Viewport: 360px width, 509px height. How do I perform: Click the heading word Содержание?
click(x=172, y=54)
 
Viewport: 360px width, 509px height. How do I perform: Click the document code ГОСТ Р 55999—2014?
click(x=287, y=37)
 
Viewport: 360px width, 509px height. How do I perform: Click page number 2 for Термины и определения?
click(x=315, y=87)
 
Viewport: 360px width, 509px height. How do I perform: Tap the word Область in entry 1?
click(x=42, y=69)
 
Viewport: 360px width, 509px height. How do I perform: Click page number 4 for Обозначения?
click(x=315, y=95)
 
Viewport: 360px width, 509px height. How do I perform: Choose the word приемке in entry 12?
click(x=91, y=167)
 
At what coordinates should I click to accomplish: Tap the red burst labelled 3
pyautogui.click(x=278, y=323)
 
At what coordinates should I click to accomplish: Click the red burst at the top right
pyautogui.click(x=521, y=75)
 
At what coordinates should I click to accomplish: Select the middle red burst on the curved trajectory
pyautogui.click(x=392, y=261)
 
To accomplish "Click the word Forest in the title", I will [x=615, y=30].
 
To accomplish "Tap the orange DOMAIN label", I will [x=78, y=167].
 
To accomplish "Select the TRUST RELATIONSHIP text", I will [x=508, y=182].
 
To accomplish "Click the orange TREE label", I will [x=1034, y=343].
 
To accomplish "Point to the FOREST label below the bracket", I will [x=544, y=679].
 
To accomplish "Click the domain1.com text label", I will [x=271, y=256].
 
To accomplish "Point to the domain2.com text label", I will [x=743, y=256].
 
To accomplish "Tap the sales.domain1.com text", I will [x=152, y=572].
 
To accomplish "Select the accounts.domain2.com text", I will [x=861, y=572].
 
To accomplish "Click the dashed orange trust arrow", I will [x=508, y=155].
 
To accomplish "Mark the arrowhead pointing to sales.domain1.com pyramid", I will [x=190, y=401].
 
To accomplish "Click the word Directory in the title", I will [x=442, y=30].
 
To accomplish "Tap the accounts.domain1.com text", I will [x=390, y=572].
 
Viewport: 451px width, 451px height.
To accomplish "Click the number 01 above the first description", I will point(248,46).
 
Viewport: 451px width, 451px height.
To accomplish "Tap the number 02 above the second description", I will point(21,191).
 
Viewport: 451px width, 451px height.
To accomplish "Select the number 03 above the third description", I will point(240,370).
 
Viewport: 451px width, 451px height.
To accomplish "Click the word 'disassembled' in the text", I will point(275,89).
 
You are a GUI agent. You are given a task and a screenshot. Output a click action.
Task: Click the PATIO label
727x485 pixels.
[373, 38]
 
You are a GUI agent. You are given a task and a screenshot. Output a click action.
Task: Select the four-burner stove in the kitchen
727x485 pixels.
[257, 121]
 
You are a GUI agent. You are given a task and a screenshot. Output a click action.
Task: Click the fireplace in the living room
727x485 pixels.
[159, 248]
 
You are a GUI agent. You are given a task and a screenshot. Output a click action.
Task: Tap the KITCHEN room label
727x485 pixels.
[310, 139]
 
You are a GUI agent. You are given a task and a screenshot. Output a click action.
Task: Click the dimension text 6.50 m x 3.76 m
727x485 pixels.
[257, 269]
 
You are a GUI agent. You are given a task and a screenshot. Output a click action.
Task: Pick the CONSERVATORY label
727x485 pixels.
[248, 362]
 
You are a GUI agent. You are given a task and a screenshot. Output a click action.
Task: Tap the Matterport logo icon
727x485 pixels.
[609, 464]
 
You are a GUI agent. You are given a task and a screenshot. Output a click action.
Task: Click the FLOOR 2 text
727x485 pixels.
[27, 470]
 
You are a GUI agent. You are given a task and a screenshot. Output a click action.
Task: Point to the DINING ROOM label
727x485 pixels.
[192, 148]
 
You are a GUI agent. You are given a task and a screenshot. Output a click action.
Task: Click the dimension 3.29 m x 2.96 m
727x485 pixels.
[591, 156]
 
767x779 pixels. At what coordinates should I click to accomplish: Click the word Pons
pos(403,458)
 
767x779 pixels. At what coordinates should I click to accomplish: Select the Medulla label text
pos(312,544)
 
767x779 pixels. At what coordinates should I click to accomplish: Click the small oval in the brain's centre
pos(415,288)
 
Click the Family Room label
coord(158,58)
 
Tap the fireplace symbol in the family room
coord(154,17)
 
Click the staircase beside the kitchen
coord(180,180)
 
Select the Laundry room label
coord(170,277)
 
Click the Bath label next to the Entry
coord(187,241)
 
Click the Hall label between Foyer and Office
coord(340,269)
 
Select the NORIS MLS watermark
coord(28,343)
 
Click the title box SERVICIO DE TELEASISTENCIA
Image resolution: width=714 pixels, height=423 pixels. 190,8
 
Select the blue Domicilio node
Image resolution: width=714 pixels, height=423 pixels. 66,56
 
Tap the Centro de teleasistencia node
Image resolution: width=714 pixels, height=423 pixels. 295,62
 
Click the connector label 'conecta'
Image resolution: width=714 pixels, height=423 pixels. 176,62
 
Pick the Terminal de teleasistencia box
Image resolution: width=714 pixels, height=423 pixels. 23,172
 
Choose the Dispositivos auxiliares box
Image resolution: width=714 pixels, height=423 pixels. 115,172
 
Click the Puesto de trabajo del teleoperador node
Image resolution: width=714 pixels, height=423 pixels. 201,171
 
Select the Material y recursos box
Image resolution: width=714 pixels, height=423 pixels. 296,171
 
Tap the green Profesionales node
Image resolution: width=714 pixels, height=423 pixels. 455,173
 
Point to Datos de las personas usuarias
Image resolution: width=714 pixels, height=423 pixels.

-*-*-

[The request] Render every line above as a JSON array of strings, one string per line, leaving out blank lines.

[Output of the task]
[
  "Viewport: 360px width, 509px height. How do I perform: Click the heading word Содержание?",
  "click(x=172, y=54)",
  "Viewport: 360px width, 509px height. How do I perform: Click the document code ГОСТ Р 55999—2014?",
  "click(x=287, y=37)",
  "Viewport: 360px width, 509px height. How do I perform: Click page number 2 for Термины и определения?",
  "click(x=315, y=87)",
  "Viewport: 360px width, 509px height. How do I perform: Tap the word Область in entry 1?",
  "click(x=42, y=69)",
  "Viewport: 360px width, 509px height. How do I perform: Click page number 4 for Обозначения?",
  "click(x=315, y=95)",
  "Viewport: 360px width, 509px height. How do I perform: Choose the word приемке in entry 12?",
  "click(x=91, y=167)",
  "At what coordinates should I click to accomplish: Tap the red burst labelled 3",
  "pyautogui.click(x=278, y=323)",
  "At what coordinates should I click to accomplish: Click the red burst at the top right",
  "pyautogui.click(x=521, y=75)",
  "At what coordinates should I click to accomplish: Select the middle red burst on the curved trajectory",
  "pyautogui.click(x=392, y=261)",
  "To accomplish \"Click the word Forest in the title\", I will [x=615, y=30].",
  "To accomplish \"Tap the orange DOMAIN label\", I will [x=78, y=167].",
  "To accomplish \"Select the TRUST RELATIONSHIP text\", I will [x=508, y=182].",
  "To accomplish \"Click the orange TREE label\", I will [x=1034, y=343].",
  "To accomplish \"Point to the FOREST label below the bracket\", I will [x=544, y=679].",
  "To accomplish \"Click the domain1.com text label\", I will [x=271, y=256].",
  "To accomplish \"Point to the domain2.com text label\", I will [x=743, y=256].",
  "To accomplish \"Tap the sales.domain1.com text\", I will [x=152, y=572].",
  "To accomplish \"Select the accounts.domain2.com text\", I will [x=861, y=572].",
  "To accomplish \"Click the dashed orange trust arrow\", I will [x=508, y=155].",
  "To accomplish \"Mark the arrowhead pointing to sales.domain1.com pyramid\", I will [x=190, y=401].",
  "To accomplish \"Click the word Directory in the title\", I will [x=442, y=30].",
  "To accomplish \"Tap the accounts.domain1.com text\", I will [x=390, y=572].",
  "Viewport: 451px width, 451px height.",
  "To accomplish \"Click the number 01 above the first description\", I will point(248,46).",
  "Viewport: 451px width, 451px height.",
  "To accomplish \"Tap the number 02 above the second description\", I will point(21,191).",
  "Viewport: 451px width, 451px height.",
  "To accomplish \"Select the number 03 above the third description\", I will point(240,370).",
  "Viewport: 451px width, 451px height.",
  "To accomplish \"Click the word 'disassembled' in the text\", I will point(275,89).",
  "You are a GUI agent. You are given a task and a screenshot. Output a click action.",
  "Task: Click the PATIO label",
  "727x485 pixels.",
  "[373, 38]",
  "You are a GUI agent. You are given a task and a screenshot. Output a click action.",
  "Task: Select the four-burner stove in the kitchen",
  "727x485 pixels.",
  "[257, 121]",
  "You are a GUI agent. You are given a task and a screenshot. Output a click action.",
  "Task: Click the fireplace in the living room",
  "727x485 pixels.",
  "[159, 248]",
  "You are a GUI agent. You are given a task and a screenshot. Output a click action.",
  "Task: Tap the KITCHEN room label",
  "727x485 pixels.",
  "[310, 139]",
  "You are a GUI agent. You are given a task and a screenshot. Output a click action.",
  "Task: Click the dimension text 6.50 m x 3.76 m",
  "727x485 pixels.",
  "[257, 269]",
  "You are a GUI agent. You are given a task and a screenshot. Output a click action.",
  "Task: Pick the CONSERVATORY label",
  "727x485 pixels.",
  "[248, 362]",
  "You are a GUI agent. You are given a task and a screenshot. Output a click action.",
  "Task: Tap the Matterport logo icon",
  "727x485 pixels.",
  "[609, 464]",
  "You are a GUI agent. You are given a task and a screenshot. Output a click action.",
  "Task: Click the FLOOR 2 text",
  "727x485 pixels.",
  "[27, 470]",
  "You are a GUI agent. You are given a task and a screenshot. Output a click action.",
  "Task: Point to the DINING ROOM label",
  "727x485 pixels.",
  "[192, 148]",
  "You are a GUI agent. You are given a task and a screenshot. Output a click action.",
  "Task: Click the dimension 3.29 m x 2.96 m",
  "727x485 pixels.",
  "[591, 156]",
  "767x779 pixels. At what coordinates should I click to accomplish: Click the word Pons",
  "pos(403,458)",
  "767x779 pixels. At what coordinates should I click to accomplish: Select the Medulla label text",
  "pos(312,544)",
  "767x779 pixels. At what coordinates should I click to accomplish: Click the small oval in the brain's centre",
  "pos(415,288)",
  "Click the Family Room label",
  "coord(158,58)",
  "Tap the fireplace symbol in the family room",
  "coord(154,17)",
  "Click the staircase beside the kitchen",
  "coord(180,180)",
  "Select the Laundry room label",
  "coord(170,277)",
  "Click the Bath label next to the Entry",
  "coord(187,241)",
  "Click the Hall label between Foyer and Office",
  "coord(340,269)",
  "Select the NORIS MLS watermark",
  "coord(28,343)",
  "Click the title box SERVICIO DE TELEASISTENCIA",
  "Image resolution: width=714 pixels, height=423 pixels. 190,8",
  "Select the blue Domicilio node",
  "Image resolution: width=714 pixels, height=423 pixels. 66,56",
  "Tap the Centro de teleasistencia node",
  "Image resolution: width=714 pixels, height=423 pixels. 295,62",
  "Click the connector label 'conecta'",
  "Image resolution: width=714 pixels, height=423 pixels. 176,62",
  "Pick the Terminal de teleasistencia box",
  "Image resolution: width=714 pixels, height=423 pixels. 23,172",
  "Choose the Dispositivos auxiliares box",
  "Image resolution: width=714 pixels, height=423 pixels. 115,172",
  "Click the Puesto de trabajo del teleoperador node",
  "Image resolution: width=714 pixels, height=423 pixels. 201,171",
  "Select the Material y recursos box",
  "Image resolution: width=714 pixels, height=423 pixels. 296,171",
  "Tap the green Profesionales node",
  "Image resolution: width=714 pixels, height=423 pixels. 455,173",
  "Point to Datos de las personas usuarias",
  "Image resolution: width=714 pixels, height=423 pixels."
]